Saturday, February 20, 2016

Returning


Living in my hometown again for the first time in....sheesh....over fifteen years has proven interesting.  In so many ways.  Here are just a few examples of what's happened in these last three and a half months:  I've moved into a part of town I'm not particularly fond of but have since found somewhat charming (mostly because of our large, cozy, cottage-like flat); I've watched my stepfather wage war against health issues that started with a stroke last summer and continued through winter with surgery and radiation treatments for a cancer from which he is now free; I've become a great aunt for the second time to a precious, soft, sweet-smelling, Mohawk hairstyle sporting little girl named Jersey; I've watched both my sisters come to terms with relationships that weren't working for them (one of them almost three decades in the making) for one reason or another and plan the next steps in their lives as solo women with hope; Last week, as many family and friends looked on, we celebrated the life of my Uncle Bobby and put him to rest after a massive heart attack took him at too young an age; I've worried about my mother's health as she's struggled with multiple issues and additionally was diagnosed with pneumonia a handful of days ago. 

sweet Jersey and her fabulous hair just hours after she was born
All this in addition to a new job, Tim starting his last semester of graduate school, and the every day stuff that life requires of us.  Phew...the words emotional and overwhelming quickly come to mind!  But this is what life throws our way at times.  As they say, the good with the bad.  And there is always plenty of good.  A new baby is certainly at the top of that list.  Day to day, it's the smaller things such as conversations with customers that are little moments of enlightenment.  My great nephew giving me a hug and a kiss on the cheek.  My stepdad's cherry cheese cake and his silly sense of humor.  Tim's general thoughtfulness and willingness to clean my hair out of the bathroom sink drain.  Visiting with cousins, aunts and uncles who I haven't seen in a long, long time.  Random happy memories coming back to me as I drive through this town - often things I haven't thought of in decades.  A snuggle with our kitten or playing hide and seek with her when she's just eaten and is feeling sassy.  Seeing an old school friend and catching up in the grocery store.  And sometimes it's as simple as new pajamas, clean sheets, or a seriously good cup of tea.  

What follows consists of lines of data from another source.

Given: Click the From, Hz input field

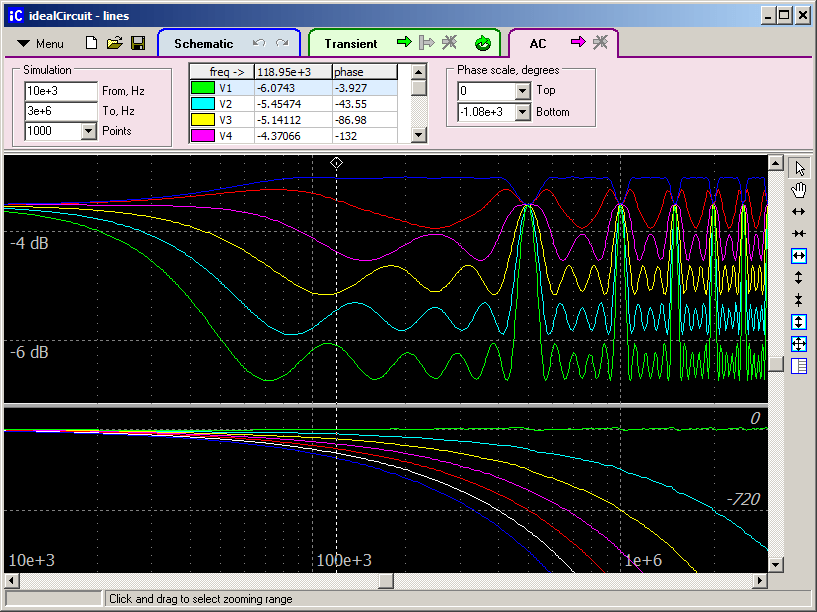Looking at the screenshot, I should [60, 91].
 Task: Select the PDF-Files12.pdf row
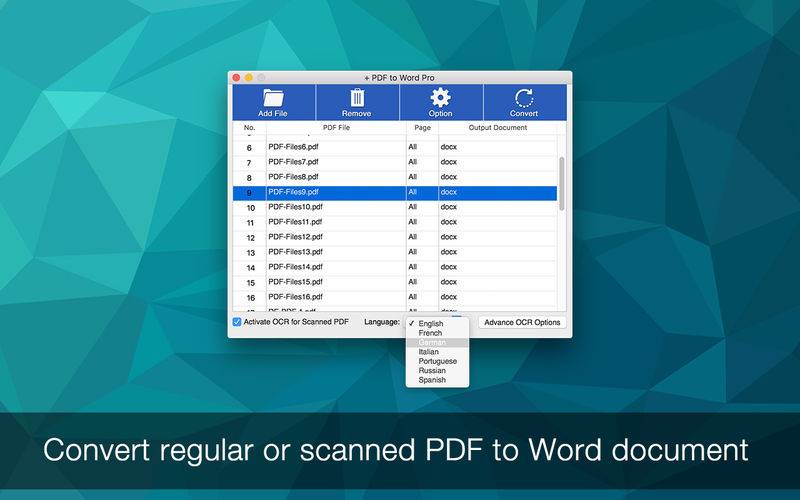[x=336, y=237]
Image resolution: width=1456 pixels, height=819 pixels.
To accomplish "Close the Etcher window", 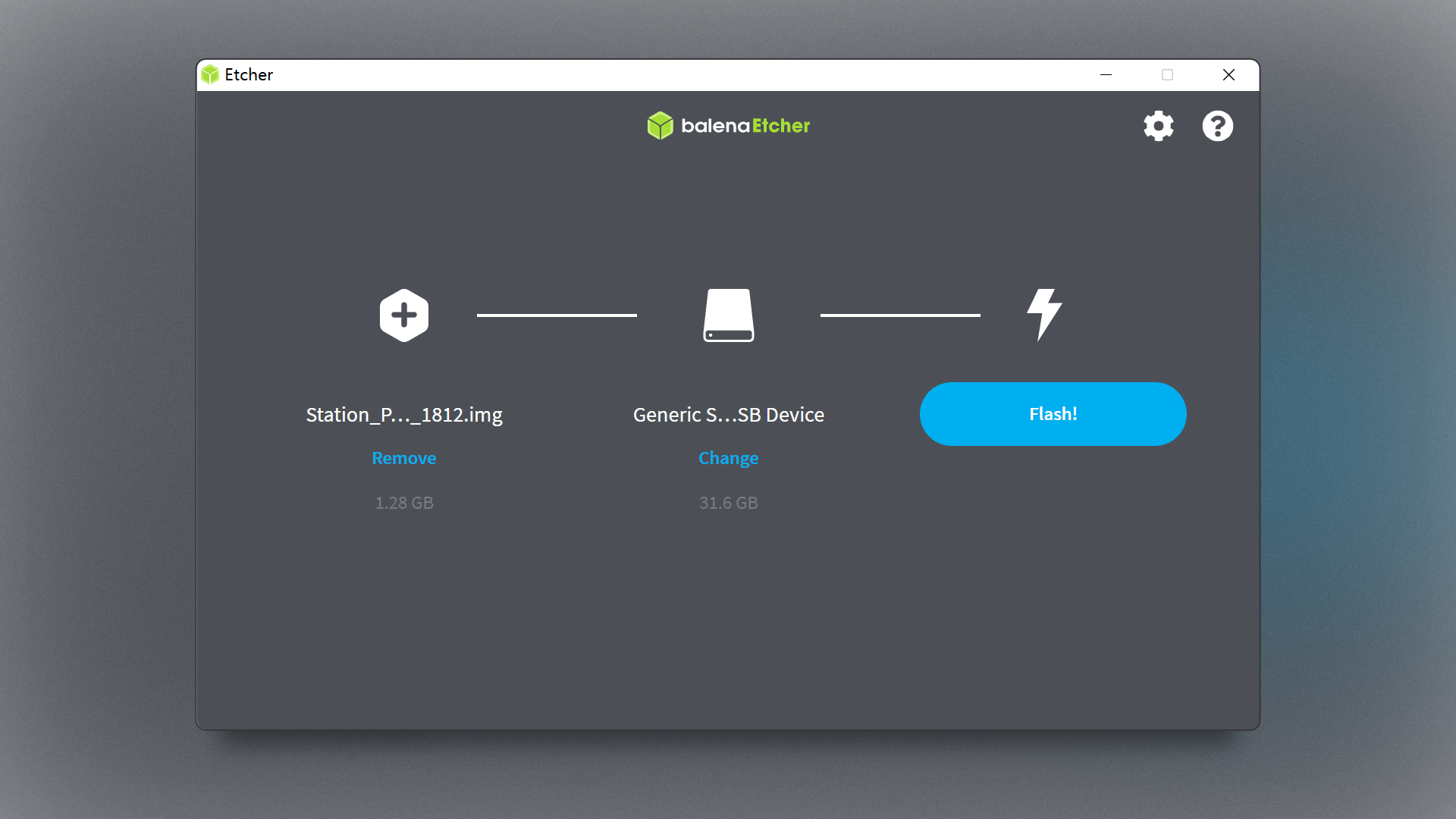I will pyautogui.click(x=1228, y=74).
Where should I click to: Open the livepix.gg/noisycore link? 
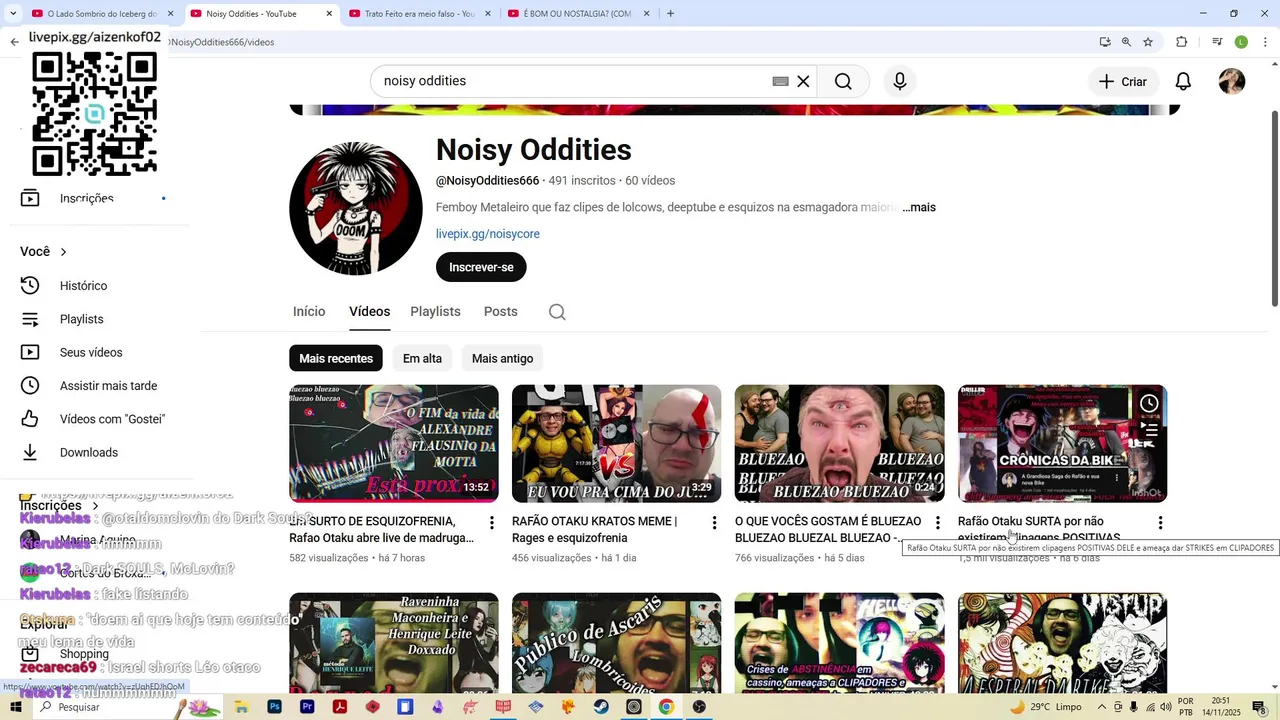coord(488,234)
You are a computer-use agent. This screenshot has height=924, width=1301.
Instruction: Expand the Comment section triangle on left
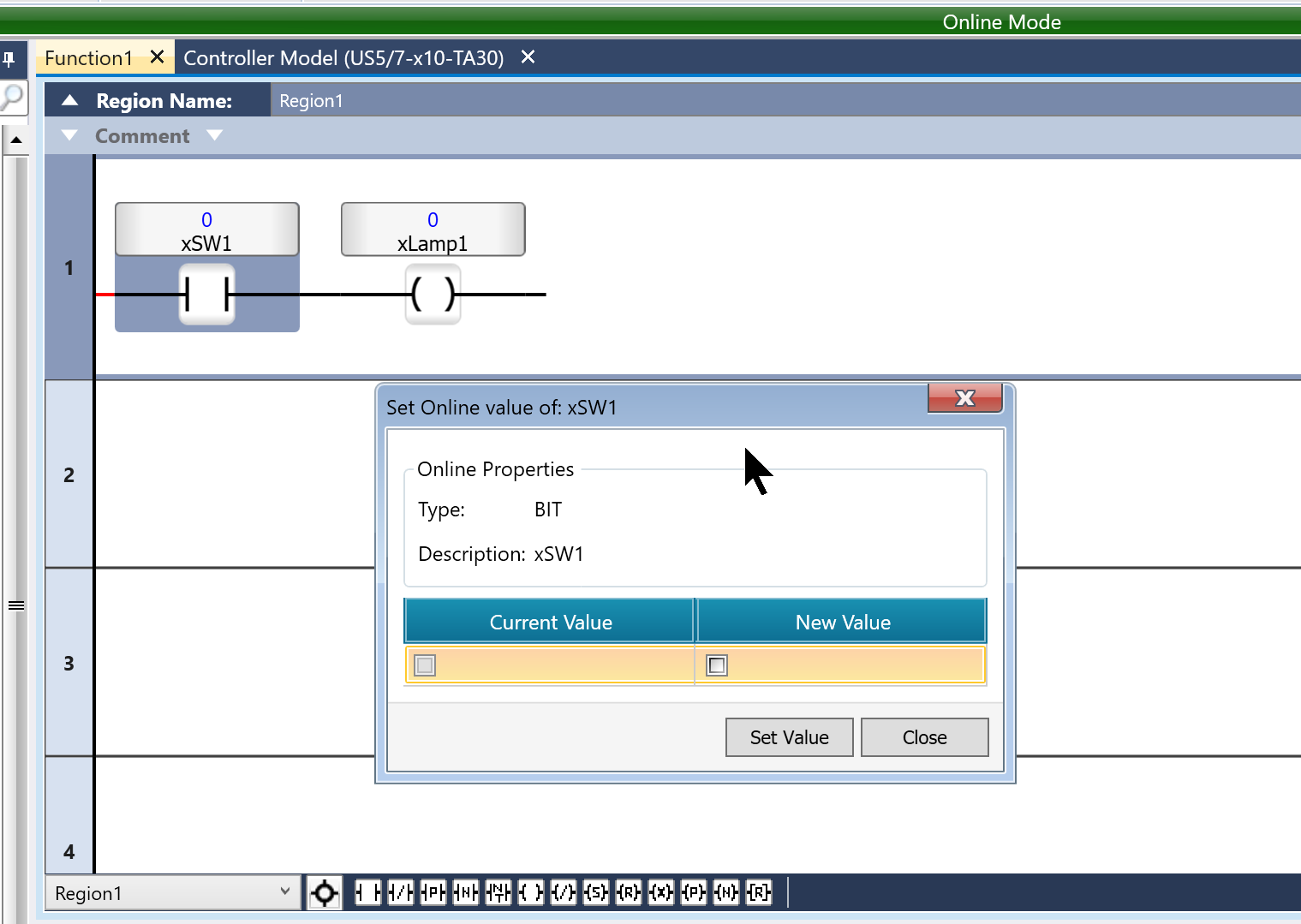pyautogui.click(x=70, y=136)
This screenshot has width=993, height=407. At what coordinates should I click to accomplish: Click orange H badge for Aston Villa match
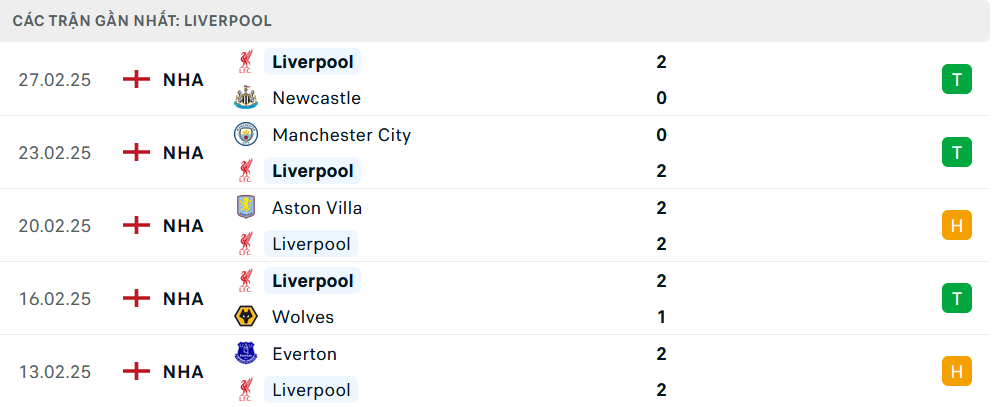point(957,226)
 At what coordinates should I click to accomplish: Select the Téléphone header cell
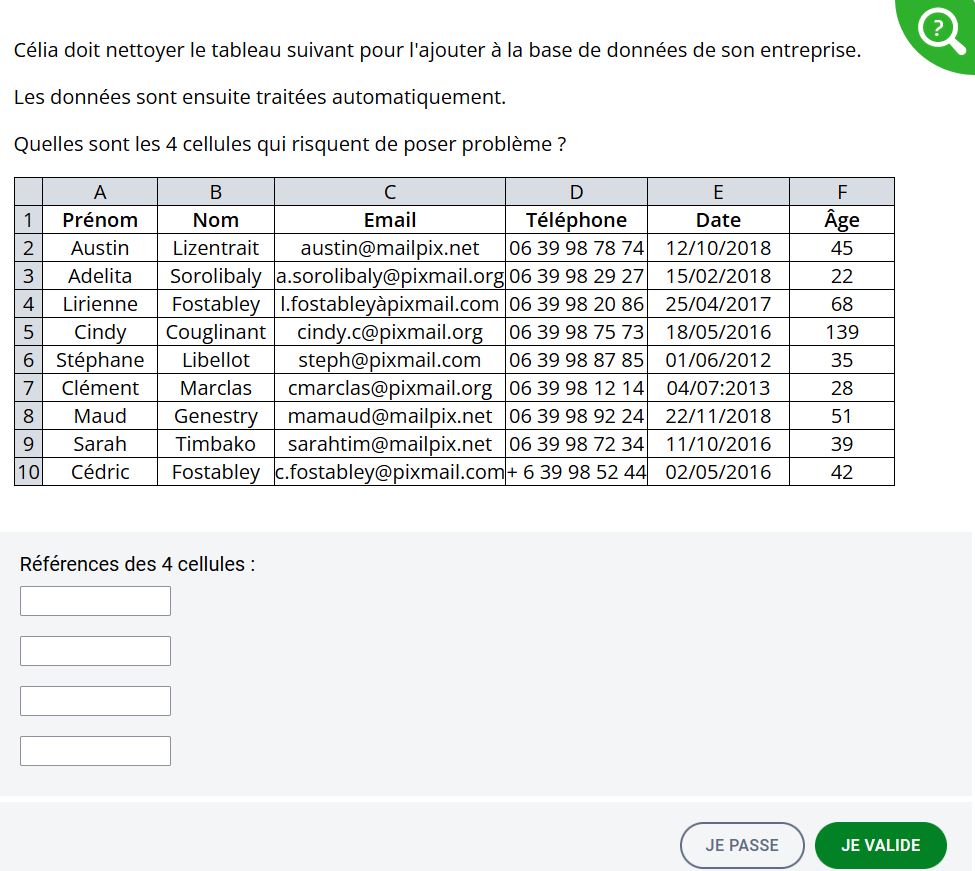[577, 220]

These last three months have been a bit of a whirlwind, but in some ways, so have the last several years of my life.  Moving from here to there.  Working here and then there.  Living in one state and then another, one country and then another, on one continent and then another.  It's been an interesting time to say the least.  But living here again has made me realize just how much I've changed and just how blessed my life has been. 


My friends have often asked since Tim and I moved back east "remind me again why you are living there?"  My response has often been "sometimes you just have to go home."  So despite some not so great moments in these last months, I truly am glad that I've had the chance to reacquaint myself with where I grew up and spend time with the people I've known the longest in my life.  I don't know that we'll be here much beyond Tim's graduation in May, but I plan to enjoy now what returning to this area affords me.  Besides, there are surely more good times to be had and more good news to be heard.